Could you restate word for word the lines running from the one with "Click the Unix (LF) status bar field" to the end of the data, both ends included, but without pictures?

BEGIN

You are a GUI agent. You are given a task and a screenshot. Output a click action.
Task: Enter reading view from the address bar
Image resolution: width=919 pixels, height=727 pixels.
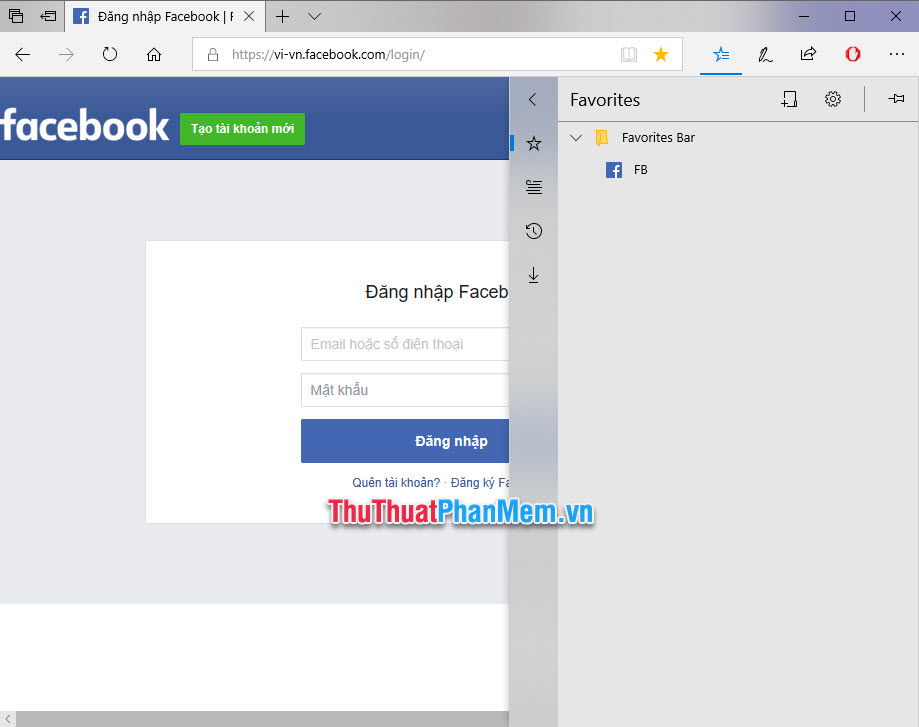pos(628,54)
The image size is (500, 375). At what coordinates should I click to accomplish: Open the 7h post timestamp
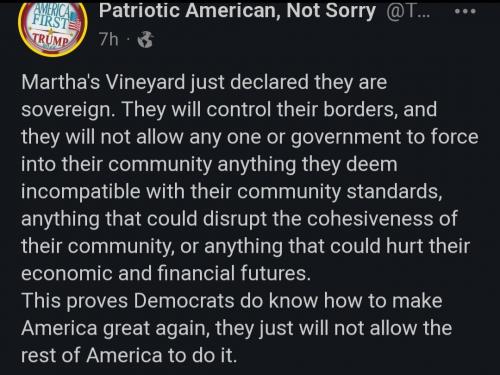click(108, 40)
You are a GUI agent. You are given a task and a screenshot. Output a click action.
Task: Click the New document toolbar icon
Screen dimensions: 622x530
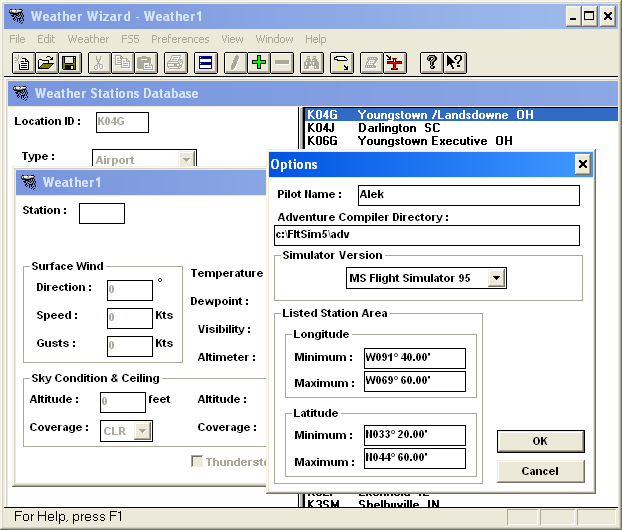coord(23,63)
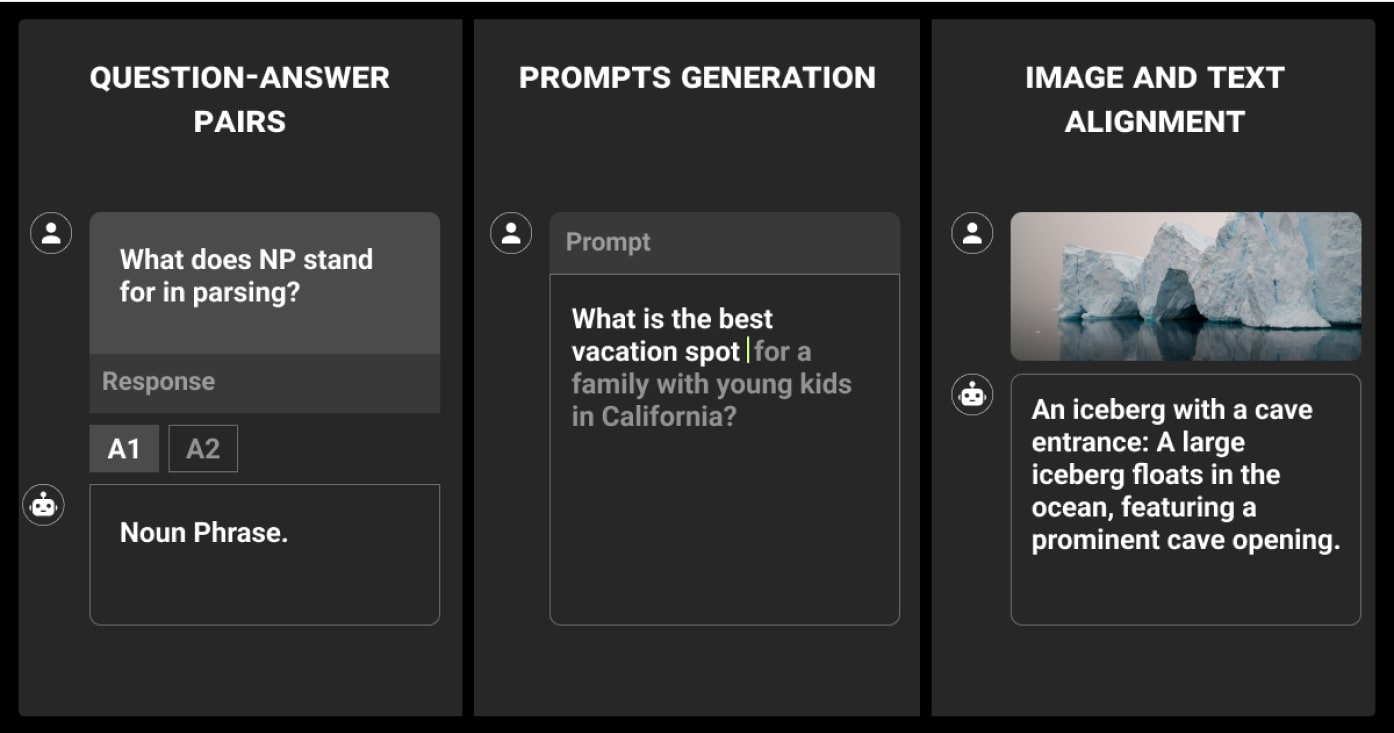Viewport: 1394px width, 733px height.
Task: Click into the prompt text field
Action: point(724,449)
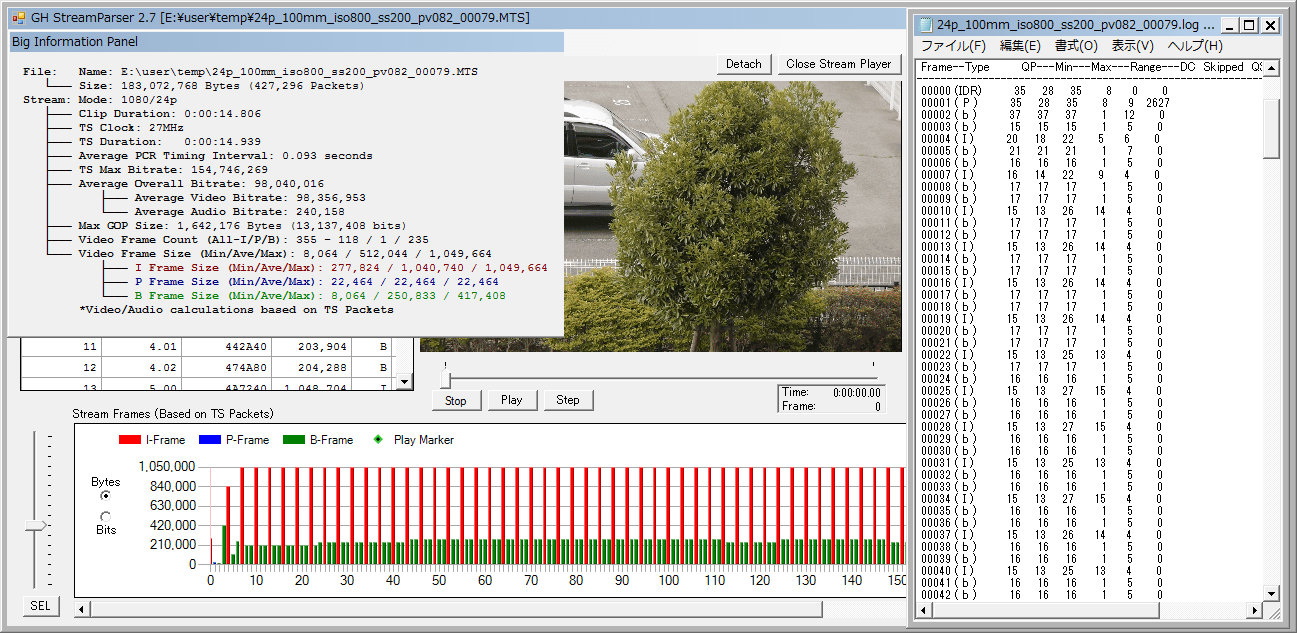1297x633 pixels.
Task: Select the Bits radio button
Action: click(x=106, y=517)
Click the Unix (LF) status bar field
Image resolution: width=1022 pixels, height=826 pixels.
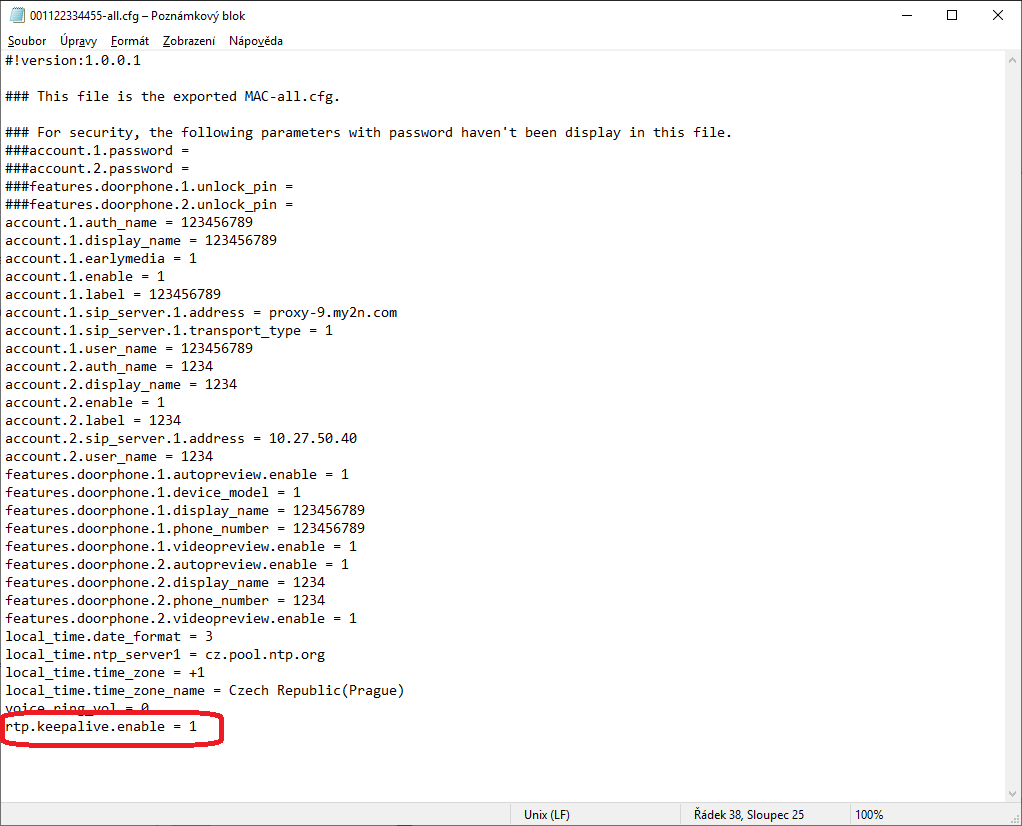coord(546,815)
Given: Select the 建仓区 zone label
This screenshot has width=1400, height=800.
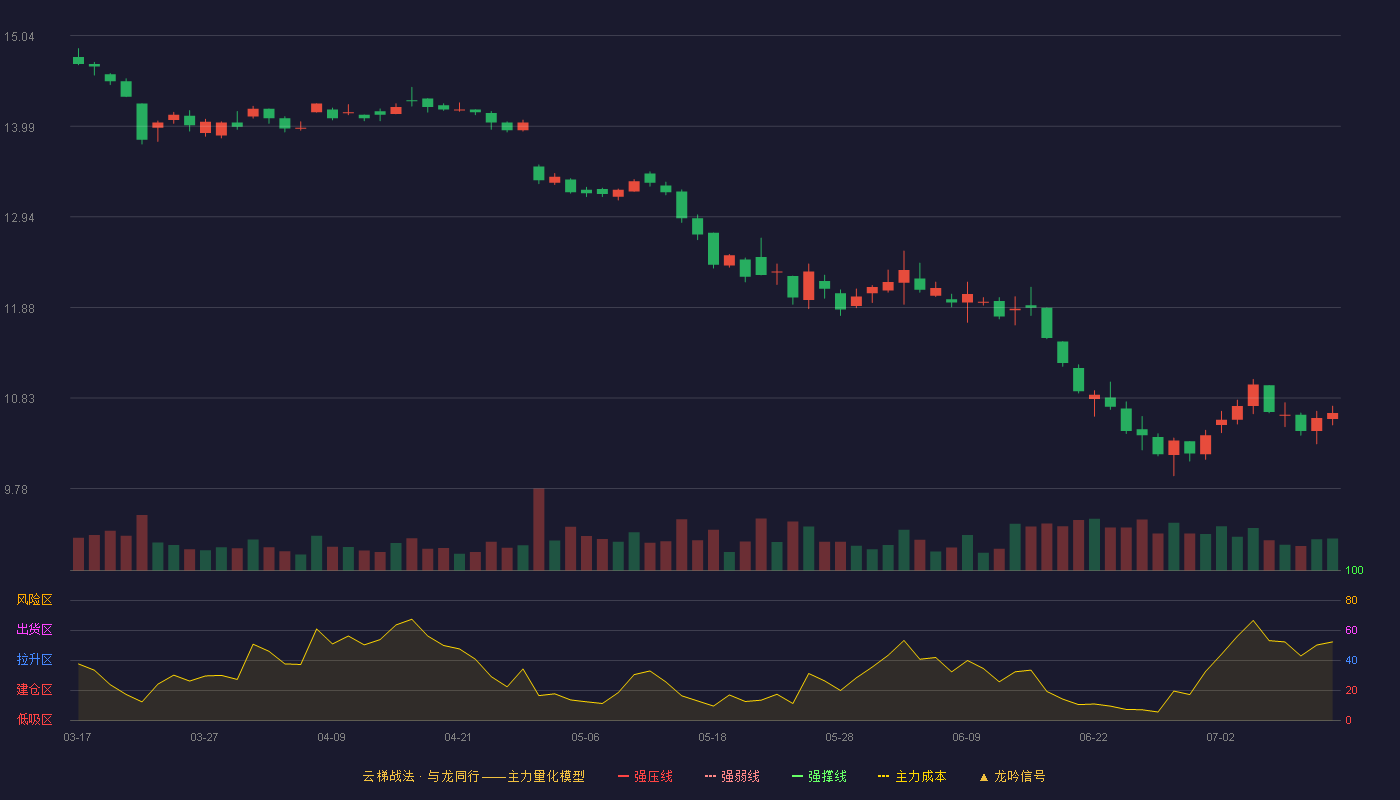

END

▸ **Answer to the problem**
Click the Unix (LF) status bar field
Image resolution: width=1022 pixels, height=826 pixels.
coord(546,815)
Given: Select the 建仓区 zone label
This screenshot has width=1400, height=800.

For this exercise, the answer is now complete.